■ Exercise ■
Every entry must be output exactly as it is written.

■ Collected data ■
• • • • • • •

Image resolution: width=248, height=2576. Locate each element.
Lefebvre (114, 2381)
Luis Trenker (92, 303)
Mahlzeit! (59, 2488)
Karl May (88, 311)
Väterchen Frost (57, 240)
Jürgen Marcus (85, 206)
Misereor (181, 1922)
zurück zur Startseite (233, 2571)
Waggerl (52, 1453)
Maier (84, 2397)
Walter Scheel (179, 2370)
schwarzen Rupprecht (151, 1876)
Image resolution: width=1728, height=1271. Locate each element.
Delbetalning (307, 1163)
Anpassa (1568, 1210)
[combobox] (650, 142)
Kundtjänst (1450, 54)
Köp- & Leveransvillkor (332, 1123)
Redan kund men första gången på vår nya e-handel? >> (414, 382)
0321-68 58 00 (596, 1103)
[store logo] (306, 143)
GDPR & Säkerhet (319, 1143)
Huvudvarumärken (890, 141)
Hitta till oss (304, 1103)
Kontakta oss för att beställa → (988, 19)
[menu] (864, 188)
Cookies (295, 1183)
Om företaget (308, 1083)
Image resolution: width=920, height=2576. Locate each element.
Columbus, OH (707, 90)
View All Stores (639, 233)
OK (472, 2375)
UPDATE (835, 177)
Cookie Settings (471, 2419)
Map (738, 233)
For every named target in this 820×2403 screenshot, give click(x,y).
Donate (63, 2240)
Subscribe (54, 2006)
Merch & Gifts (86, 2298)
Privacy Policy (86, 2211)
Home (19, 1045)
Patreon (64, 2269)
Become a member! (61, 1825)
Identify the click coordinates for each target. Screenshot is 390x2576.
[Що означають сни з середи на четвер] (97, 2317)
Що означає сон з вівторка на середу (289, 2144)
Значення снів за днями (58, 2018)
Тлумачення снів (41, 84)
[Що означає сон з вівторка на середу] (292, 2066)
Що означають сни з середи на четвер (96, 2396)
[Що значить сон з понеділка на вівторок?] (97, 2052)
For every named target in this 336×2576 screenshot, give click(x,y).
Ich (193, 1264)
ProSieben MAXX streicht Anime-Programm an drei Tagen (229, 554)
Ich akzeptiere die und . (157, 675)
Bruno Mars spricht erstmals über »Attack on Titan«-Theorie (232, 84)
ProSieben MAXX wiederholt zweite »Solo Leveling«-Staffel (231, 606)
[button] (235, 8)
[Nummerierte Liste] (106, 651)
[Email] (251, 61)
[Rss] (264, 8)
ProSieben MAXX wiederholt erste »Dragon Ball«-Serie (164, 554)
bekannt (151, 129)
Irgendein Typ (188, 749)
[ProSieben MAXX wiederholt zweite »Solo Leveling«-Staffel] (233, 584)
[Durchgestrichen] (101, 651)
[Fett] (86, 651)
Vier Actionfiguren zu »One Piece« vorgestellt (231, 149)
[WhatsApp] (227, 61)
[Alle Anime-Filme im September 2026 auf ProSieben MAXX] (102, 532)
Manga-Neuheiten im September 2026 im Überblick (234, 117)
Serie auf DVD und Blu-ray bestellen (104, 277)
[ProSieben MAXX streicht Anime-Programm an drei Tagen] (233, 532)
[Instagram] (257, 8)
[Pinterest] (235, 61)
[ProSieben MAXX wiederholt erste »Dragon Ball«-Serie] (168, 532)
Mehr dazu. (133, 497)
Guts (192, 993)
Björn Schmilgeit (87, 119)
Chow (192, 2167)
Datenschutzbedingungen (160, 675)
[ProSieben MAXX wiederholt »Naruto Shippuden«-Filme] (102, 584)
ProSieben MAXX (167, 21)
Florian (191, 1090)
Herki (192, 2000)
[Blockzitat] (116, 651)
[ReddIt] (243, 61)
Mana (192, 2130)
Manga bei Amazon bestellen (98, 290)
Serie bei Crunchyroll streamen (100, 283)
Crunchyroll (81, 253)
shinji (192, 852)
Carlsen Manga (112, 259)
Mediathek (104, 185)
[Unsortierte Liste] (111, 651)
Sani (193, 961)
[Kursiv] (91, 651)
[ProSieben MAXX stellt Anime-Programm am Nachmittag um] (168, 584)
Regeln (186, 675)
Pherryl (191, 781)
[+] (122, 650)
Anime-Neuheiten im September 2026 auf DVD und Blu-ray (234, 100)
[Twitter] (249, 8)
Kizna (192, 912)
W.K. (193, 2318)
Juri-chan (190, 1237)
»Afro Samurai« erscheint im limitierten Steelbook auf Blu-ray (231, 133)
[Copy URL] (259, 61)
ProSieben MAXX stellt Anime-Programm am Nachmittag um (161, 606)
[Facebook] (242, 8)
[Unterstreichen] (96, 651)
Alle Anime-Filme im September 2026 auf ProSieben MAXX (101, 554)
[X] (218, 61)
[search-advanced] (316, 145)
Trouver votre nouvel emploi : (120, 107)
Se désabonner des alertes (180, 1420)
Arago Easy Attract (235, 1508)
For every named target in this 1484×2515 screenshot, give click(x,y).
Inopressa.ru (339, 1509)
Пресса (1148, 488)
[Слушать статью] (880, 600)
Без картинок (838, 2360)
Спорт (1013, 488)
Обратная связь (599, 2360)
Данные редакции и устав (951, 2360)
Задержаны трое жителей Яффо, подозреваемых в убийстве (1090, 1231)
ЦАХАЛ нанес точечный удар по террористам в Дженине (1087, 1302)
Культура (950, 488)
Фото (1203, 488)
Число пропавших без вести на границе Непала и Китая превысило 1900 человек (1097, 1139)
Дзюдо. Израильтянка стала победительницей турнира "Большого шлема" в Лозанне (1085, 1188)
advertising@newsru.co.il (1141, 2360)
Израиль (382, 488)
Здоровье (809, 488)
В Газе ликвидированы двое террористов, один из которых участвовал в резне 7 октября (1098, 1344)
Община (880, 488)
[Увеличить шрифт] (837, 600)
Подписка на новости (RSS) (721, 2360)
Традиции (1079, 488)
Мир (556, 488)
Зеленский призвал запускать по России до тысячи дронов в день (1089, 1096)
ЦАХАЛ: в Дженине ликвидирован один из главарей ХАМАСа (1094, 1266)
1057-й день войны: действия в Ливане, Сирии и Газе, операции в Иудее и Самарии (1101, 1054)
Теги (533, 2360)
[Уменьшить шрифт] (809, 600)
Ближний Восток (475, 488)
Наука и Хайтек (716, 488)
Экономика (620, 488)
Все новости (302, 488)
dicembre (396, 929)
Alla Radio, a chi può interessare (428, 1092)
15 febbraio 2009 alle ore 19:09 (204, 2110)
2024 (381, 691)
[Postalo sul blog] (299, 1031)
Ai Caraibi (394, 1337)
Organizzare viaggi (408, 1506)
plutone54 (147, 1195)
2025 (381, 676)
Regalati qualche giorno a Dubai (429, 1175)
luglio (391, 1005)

• • • • • • •

■ Response to the task ■
Image resolution: width=248, height=2576. Locate each element.
Lefebvre (114, 2381)
Luis Trenker (92, 303)
Mahlzeit! (59, 2488)
Karl May (88, 311)
Väterchen Frost (57, 240)
Jürgen Marcus (85, 206)
Misereor (181, 1922)
zurück zur Startseite (233, 2571)
Waggerl (52, 1453)
Maier (84, 2397)
Walter Scheel (179, 2370)
schwarzen Rupprecht (151, 1876)
Image resolution: width=1728, height=1271. Locate each element.
Delbetalning (307, 1163)
Anpassa (1568, 1210)
[combobox] (650, 142)
Kundtjänst (1450, 54)
Köp- & Leveransvillkor (332, 1123)
Redan kund men första gången på vår nya e-handel? >> (414, 382)
0321-68 58 00 (596, 1103)
[store logo] (306, 143)
GDPR & Säkerhet (319, 1143)
Huvudvarumärken (890, 141)
Hitta till oss (304, 1103)
Kontakta oss för att beställa → (988, 19)
[menu] (864, 188)
Cookies (295, 1183)
Om företaget (308, 1083)
Image resolution: width=920, height=2576. Locate each element.
Columbus, OH (707, 90)
View All Stores (639, 233)
OK (472, 2375)
UPDATE (835, 177)
Cookie Settings (471, 2419)
Map (738, 233)
For every named target in this 820×2403 screenshot, give click(x,y).
Donate (63, 2240)
Subscribe (54, 2006)
Merch & Gifts (86, 2298)
Privacy Policy (86, 2211)
Home (19, 1045)
Patreon (64, 2269)
Become a member! (61, 1825)
Identify the click coordinates for each target. Screenshot is 390x2576.
[Що означають сни з середи на четвер] (97, 2317)
Що означає сон з вівторка на середу (289, 2144)
Значення снів за днями (58, 2018)
Тлумачення снів (41, 84)
[Що означає сон з вівторка на середу] (292, 2066)
Що означають сни з середи на четвер (96, 2396)
[Що значить сон з понеділка на вівторок?] (97, 2052)
For every named target in this 336×2576 screenshot, give click(x,y).
Ich (193, 1264)
ProSieben MAXX streicht Anime-Programm an drei Tagen (229, 554)
Ich akzeptiere die und . (157, 675)
Bruno Mars spricht erstmals über »Attack on Titan«-Theorie (232, 84)
ProSieben MAXX wiederholt zweite »Solo Leveling«-Staffel (231, 606)
[button] (235, 8)
[Nummerierte Liste] (106, 651)
[Email] (251, 61)
[Rss] (264, 8)
ProSieben MAXX wiederholt erste »Dragon Ball«-Serie (164, 554)
bekannt (151, 129)
Irgendein Typ (188, 749)
[ProSieben MAXX wiederholt zweite »Solo Leveling«-Staffel] (233, 584)
[Durchgestrichen] (101, 651)
[Fett] (86, 651)
Vier Actionfiguren zu »One Piece« vorgestellt (231, 149)
[WhatsApp] (227, 61)
[Alle Anime-Filme im September 2026 auf ProSieben MAXX] (102, 532)
Manga-Neuheiten im September 2026 im Überblick (234, 117)
Serie auf DVD und Blu-ray bestellen (104, 277)
[ProSieben MAXX streicht Anime-Programm an drei Tagen] (233, 532)
[Instagram] (257, 8)
[Pinterest] (235, 61)
[ProSieben MAXX wiederholt erste »Dragon Ball«-Serie] (168, 532)
Mehr dazu. (133, 497)
Guts (192, 993)
Björn Schmilgeit (87, 119)
Chow (192, 2167)
Datenschutzbedingungen (160, 675)
[ProSieben MAXX wiederholt »Naruto Shippuden«-Filme] (102, 584)
ProSieben MAXX (167, 21)
Florian (191, 1090)
Herki (192, 2000)
[Blockzitat] (116, 651)
[ReddIt] (243, 61)
Mana (192, 2130)
Manga bei Amazon bestellen (98, 290)
Serie bei Crunchyroll streamen (100, 283)
Crunchyroll (81, 253)
shinji (192, 852)
Carlsen Manga (112, 259)
Mediathek (104, 185)
[Unsortierte Liste] (111, 651)
Sani (193, 961)
[Kursiv] (91, 651)
[ProSieben MAXX stellt Anime-Programm am Nachmittag um] (168, 584)
Regeln (186, 675)
Pherryl (191, 781)
[+] (122, 650)
Anime-Neuheiten im September 2026 auf DVD und Blu-ray (234, 100)
[Twitter] (249, 8)
Kizna (192, 912)
W.K. (193, 2318)
Juri-chan (190, 1237)
»Afro Samurai« erscheint im limitierten Steelbook auf Blu-ray (231, 133)
[Copy URL] (259, 61)
ProSieben MAXX stellt Anime-Programm am Nachmittag um (161, 606)
[Facebook] (242, 8)
[Unterstreichen] (96, 651)
Alle Anime-Filme im September 2026 auf ProSieben MAXX (101, 554)
[X] (218, 61)
[search-advanced] (316, 145)
Trouver votre nouvel emploi : (120, 107)
Se désabonner des alertes (180, 1420)
Arago Easy Attract (235, 1508)
For every named target in this 1484×2515 screenshot, give click(x,y).
Inopressa.ru (339, 1509)
Пресса (1148, 488)
[Слушать статью] (880, 600)
Без картинок (838, 2360)
Спорт (1013, 488)
Обратная связь (599, 2360)
Данные редакции и устав (951, 2360)
Задержаны трое жителей Яффо, подозреваемых в убийстве (1090, 1231)
ЦАХАЛ нанес точечный удар по террористам в Дженине (1087, 1302)
Культура (950, 488)
Фото (1203, 488)
Число пропавших без вести на границе Непала и Китая превысило 1900 человек (1097, 1139)
Дзюдо. Израильтянка стала победительницей турнира "Большого шлема" в Лозанне (1085, 1188)
advertising@newsru.co.il (1141, 2360)
Израиль (382, 488)
Здоровье (809, 488)
В Газе ликвидированы двое террористов, один из которых участвовал в резне 7 октября (1098, 1344)
Община (880, 488)
[Увеличить шрифт] (837, 600)
Подписка на новости (RSS) (721, 2360)
Традиции (1079, 488)
Мир (556, 488)
Зеленский призвал запускать по России до тысячи дронов в день (1089, 1096)
ЦАХАЛ: в Дженине ликвидирован один из главарей ХАМАСа (1094, 1266)
1057-й день войны: действия в Ливане, Сирии и Газе, операции в Иудее и Самарии (1101, 1054)
Теги (533, 2360)
[Уменьшить шрифт] (809, 600)
Ближний Восток (475, 488)
Наука и Хайтек (716, 488)
Экономика (620, 488)
Все новости (302, 488)
dicembre (396, 929)
Alla Radio, a chi può interessare (428, 1092)
15 febbraio 2009 alle ore 19:09 (204, 2110)
2024 (381, 691)
[Postalo sul blog] (299, 1031)
Ai Caraibi (394, 1337)
Organizzare viaggi (408, 1506)
plutone54 (147, 1195)
2025 (381, 676)
Regalati qualche giorno a Dubai (429, 1175)
luglio (391, 1005)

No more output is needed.